The problem is that about 80 percent of this healthcare data is unstructured. Because those “dark” data elements are difficult to identify and apply to business or clinical challenges, they have very little inherent value. It’s like standing at the edge of a vast, churning ocean and your task is locating and securing specific drops of water. Clearly, an impossible task for any human.
But not for artificial intelligence (AI).
The argument for AI
The analysis and optimization of administrative and financial transactions, health records, or other complex and repetitive tasks can quickly subsume even the most innovative enterprises. High-performance machines and algorithms can examine complex, continuously growing data elements far faster, and capture insights more comprehensively than traditional or homegrown analytics tools.
AI has carved established inroads in multiple industries, including healthcare. Much of that innovation has been put to work solving clinical challenges, but more health system leaders are considering its value on the financial and consumer experience segments of their enterprise.
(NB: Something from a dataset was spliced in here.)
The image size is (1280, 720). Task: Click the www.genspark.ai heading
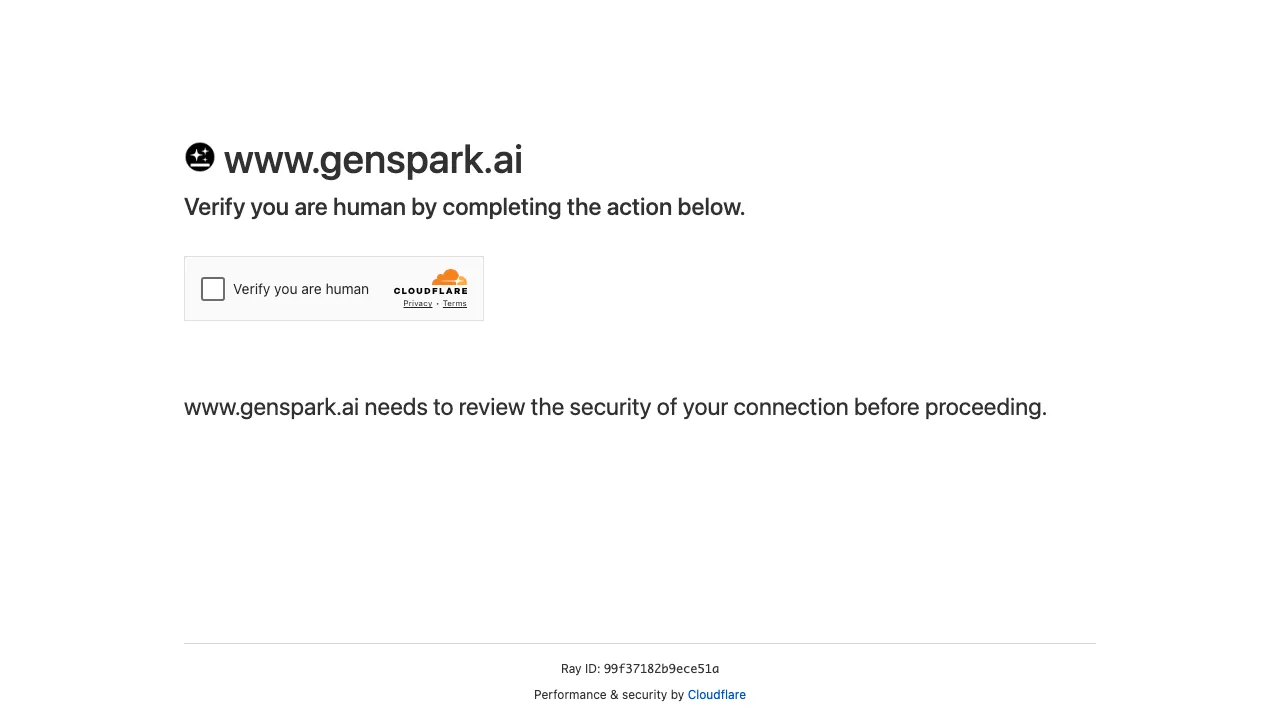[x=372, y=159]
There are several reasons for this. First, clinical applicability is heavily regulated and strenuously tested for consistency, reliability, and safety. True, administrative and financial tasks bear similar risks, but those risks are not nearly as amplified. As such, AI can be more readily implemented in this area, and the results are more immediate.
Second, AI is ideally suited to tasks that are both repetitive and complex, a common attribute on the non-clinical side of health systems. When an AI solution completes a task, the outcome is evaluated, and lessons learned are applied to make the next task more efficient. This mimics human learning, only at a speed and scale far beyond what is possible for even the smartest individuals.